Of course, there are two versions of the bell towers: the original design, and this Prisoner of Azkaban redesign. With the latter complete, I decided to switch over and do the former as well!

Sadly, photogrammetry is no help when it comes to the original tops of the bell towers, but their simple design is pretty easy to eyeball. A few of the smallest details were educated guesses – for instance, I’ve added windowpanes in a few areas that could just be openings.

Anyway, enough talk – let’s compare the two designs! Drag the slider below to compare the original Sorcerer’s Stone design (left) to the Prisoner of Azkaban redesign (right). (The smaller tower above the Long Gallery will also come and go, since that was added in Chamber of Secrets.)

Here’s a reverse angle:

Surprise – there’s the original design of the central tower, too!
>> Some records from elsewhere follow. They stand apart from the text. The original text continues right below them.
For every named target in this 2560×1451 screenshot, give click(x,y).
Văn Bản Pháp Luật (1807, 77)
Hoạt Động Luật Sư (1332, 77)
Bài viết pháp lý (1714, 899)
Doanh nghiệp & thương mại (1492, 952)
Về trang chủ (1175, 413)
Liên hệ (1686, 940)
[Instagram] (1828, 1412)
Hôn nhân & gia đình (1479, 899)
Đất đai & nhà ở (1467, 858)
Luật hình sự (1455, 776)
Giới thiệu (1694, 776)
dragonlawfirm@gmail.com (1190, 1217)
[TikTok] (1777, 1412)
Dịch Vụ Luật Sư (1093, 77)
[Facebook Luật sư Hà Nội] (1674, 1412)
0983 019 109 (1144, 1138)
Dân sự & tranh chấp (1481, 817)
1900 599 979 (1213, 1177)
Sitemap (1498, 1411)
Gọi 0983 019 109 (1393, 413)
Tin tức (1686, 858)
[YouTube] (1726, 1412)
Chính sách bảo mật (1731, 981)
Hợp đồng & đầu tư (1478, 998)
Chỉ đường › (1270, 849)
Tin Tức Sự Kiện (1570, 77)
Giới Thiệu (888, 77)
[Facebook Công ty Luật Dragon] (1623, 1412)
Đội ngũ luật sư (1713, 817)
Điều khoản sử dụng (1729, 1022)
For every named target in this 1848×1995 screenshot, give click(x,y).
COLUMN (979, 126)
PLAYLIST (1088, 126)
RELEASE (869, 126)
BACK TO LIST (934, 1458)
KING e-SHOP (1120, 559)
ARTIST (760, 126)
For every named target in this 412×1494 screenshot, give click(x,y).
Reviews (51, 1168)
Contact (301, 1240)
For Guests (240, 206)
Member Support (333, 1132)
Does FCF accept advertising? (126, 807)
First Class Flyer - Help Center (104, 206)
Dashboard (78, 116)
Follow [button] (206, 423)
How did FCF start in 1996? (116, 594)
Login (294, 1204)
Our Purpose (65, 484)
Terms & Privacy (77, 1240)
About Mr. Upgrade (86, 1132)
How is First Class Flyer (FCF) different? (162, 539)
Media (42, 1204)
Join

I snuck that in there as well.

Viewing the whole castle from lake level, you can really see what a difference this simple redesign of these three towers made in the castle’s overall silhouette and character. My model is also looking a lot more complete overall!

Adding the wall between the bell towers was easy, since all of its elements are similar to stuff I’ve already created. I briefly considered tackling the greenhouses next, but then I got distracted by the adjacent walls that bring us to the training grounds tower and the middle courtyard, which will probably be where I go in our next blog post.

In the meantime, Ms. Rowling continues to tweet disappointingly misguided things about transgender people. For what it’s worth – if you, dear reader, happen to be trans, non-binary, or a member of any other oft-marginalized community, know that this Hogwarts (incomplete though it may be) will always be there to welcome your awesome self, and so will I.